"Hills Like White Elephants" is a short story by Ernest Hemingway that is ultimately about whether or not one of the two main characters will get an abortion. Most of the story is told through the conversation the two characters have with each other. This is also where we get our only information about the setting: a train station.
Trains and train tracks have always been symbolic of being at a crossroads in life. They are often used as a way for the author to convey the fact that a character is at a figurative (and in this case, perhaps even literal) crossroads in his or her life. On a surface level, the function of the setting in this story is to show that the woman (or "the girl," as the author refers to her) must decide between having her companion's baby or having the abortion he wants her to have. The track she chooses will change her life forever.

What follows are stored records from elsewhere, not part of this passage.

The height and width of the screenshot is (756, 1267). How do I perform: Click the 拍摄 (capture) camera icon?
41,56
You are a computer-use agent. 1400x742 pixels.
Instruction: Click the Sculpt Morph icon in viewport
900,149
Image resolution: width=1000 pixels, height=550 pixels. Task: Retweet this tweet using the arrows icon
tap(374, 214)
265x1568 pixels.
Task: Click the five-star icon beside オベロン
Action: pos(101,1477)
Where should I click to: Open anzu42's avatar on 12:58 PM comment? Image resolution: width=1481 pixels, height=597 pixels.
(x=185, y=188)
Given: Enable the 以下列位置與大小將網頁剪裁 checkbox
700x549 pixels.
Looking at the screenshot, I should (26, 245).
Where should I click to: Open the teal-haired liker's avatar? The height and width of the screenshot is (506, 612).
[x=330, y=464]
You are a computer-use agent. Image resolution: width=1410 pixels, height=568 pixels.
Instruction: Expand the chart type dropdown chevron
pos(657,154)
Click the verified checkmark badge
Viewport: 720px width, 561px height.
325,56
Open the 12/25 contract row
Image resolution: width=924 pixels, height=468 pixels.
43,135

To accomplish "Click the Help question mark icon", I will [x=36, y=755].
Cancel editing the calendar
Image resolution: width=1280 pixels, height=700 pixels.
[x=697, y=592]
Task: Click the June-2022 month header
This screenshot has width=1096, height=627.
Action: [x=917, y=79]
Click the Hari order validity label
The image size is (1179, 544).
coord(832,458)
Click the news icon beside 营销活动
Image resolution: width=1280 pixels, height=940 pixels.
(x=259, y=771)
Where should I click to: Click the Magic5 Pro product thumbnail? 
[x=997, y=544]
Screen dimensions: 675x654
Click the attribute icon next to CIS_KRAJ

On a deeper level, the landscape beyond the train station is significant as well. The train station is located in a valley that is empty and devoid of life. The girl, Jig, comments that the hills around it, though, look like white elephants. White elephants (though they might sound interesting to us now) were once seen as something that was no good, something that people didn't want or didn't want anyone to know they had. This is clearly a metaphor for the baby.
While the girl first sees the hills as white elephants, she later says that "They're lovely hills ... They don't really look like white elephants." This is an instance of the author using the setting to show that the character is changing her mind about whether the baby is something she wants or not.